The works of the earlier period tell of the poetic pursuit executed differently as they deal with radical thinking, nationalistic zeal and patriotic fervour and are of a different type and tenor to be noticed into the annals of Indian English poetry. He fails in fusing the myths of the East and the West, but the dreams start shifting from the texts of Aurobindo preceding Savitri and materializing in it finally, though a few more can be added to the list. K.D.Sethna, Punjalal, Nolini Kanta Gupta and Nishikanto, the ashramites as poets, the disciples as the poets, we mean the ashrama men, approaching the Divine through the ordaining guru, though not directly, but K.R.Srinivasa Iyengar and V.K.Gokak also the Aurobindonians, inclusive of Harindranath Chattopadhyaya and Dilip Kumar Roy. Even though many sat not at the lotus feet of the guru, but felt the halo of his, the beauty of his meditation, crystal clear and gem-like, dazzling and glimmering as stones, thought-reflections, meditational graphics of mind rising to meet the Supreme Consciousness, elevating and soul-alluring, loosening the body, closing the eyes andmeditating upon.

Maharshi Aurobindo in a dhyana, a yoga, we mean a yoga-mudra (yoga-posture), and the slides and glides of meditation none but a sadhu can say, the serpentine formation from the kundalini, intestines to the mind awaking and arising the things as for to activate them, the thinking mood of the mind lying dormant within, the meditative spirit of the soul.

One cannot know and assess Aurobindo and his Aurobindonianism, if one knows not his disciples and companions, be it poetry or prose, both of these are interrelated and cannot be explained in the absence of another, the co-related stuffs of references and allusions. Had Aurobindo not founded the ashram at Pondicherry, his concept of Integral Yoga could not have materialized and we would not have found a great personality like him and others basking in.

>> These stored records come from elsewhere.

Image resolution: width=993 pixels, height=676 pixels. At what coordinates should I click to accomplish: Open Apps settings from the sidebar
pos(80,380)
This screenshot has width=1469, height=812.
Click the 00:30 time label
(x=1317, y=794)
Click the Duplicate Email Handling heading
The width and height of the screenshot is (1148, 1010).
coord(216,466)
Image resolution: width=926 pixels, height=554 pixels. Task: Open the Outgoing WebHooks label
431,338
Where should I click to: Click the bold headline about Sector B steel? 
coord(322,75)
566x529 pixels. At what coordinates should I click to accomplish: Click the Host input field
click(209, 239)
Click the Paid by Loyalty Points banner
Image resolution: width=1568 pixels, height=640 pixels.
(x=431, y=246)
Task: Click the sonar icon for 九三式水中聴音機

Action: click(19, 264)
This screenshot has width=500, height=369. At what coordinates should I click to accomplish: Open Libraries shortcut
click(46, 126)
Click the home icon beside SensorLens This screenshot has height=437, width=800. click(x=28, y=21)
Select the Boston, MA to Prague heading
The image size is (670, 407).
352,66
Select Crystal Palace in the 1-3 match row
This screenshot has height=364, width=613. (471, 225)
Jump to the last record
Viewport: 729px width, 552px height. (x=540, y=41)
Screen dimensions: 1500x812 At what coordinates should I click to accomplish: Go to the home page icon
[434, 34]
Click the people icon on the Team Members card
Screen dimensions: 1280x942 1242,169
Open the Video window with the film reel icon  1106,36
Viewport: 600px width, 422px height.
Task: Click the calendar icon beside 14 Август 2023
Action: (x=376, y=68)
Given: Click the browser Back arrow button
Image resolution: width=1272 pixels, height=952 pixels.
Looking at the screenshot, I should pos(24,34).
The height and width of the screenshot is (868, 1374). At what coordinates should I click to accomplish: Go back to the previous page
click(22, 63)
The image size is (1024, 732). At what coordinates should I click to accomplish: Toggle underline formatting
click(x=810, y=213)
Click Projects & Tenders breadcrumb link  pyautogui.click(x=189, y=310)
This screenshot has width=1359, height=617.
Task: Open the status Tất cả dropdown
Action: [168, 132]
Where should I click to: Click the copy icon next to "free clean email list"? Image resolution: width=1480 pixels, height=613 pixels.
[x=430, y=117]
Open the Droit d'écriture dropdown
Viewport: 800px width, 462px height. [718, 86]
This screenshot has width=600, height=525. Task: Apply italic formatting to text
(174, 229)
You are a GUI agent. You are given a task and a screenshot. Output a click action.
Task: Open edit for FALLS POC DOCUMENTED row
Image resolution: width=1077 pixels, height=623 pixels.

What is he not Maharshi Aurobindo, a litterateur in the form of a poet, a playwright, a critic, a letter-writer, and to discuss as a poet is to concentrate upon his being a seer, a philosopher and a spiritualist. He has but rationalized metaphysics rather than giving an emotional, sentimental presentation. Aurobindo appears to be a George Bernard Shaw in English and his corpus is Jonathan Swiftian. The mind at work baffles us, not the heart at work. One may not comprehend him if ones knows not Milton and his poetic space, the workings of his poetic mind. As a diagram with regard to Milton’s cosmos and space becomes quintessential so is the case with Aurobindo’s Savitri and his Oriental myth fused with Occidental description. Though no doubt a delving in Cosmic Mind and Consciousness, it is a work of the Supra-mind, the Supra-consciousness. None but a Super Mind can only produce it, maybe he a daydreamer or a night dreamer.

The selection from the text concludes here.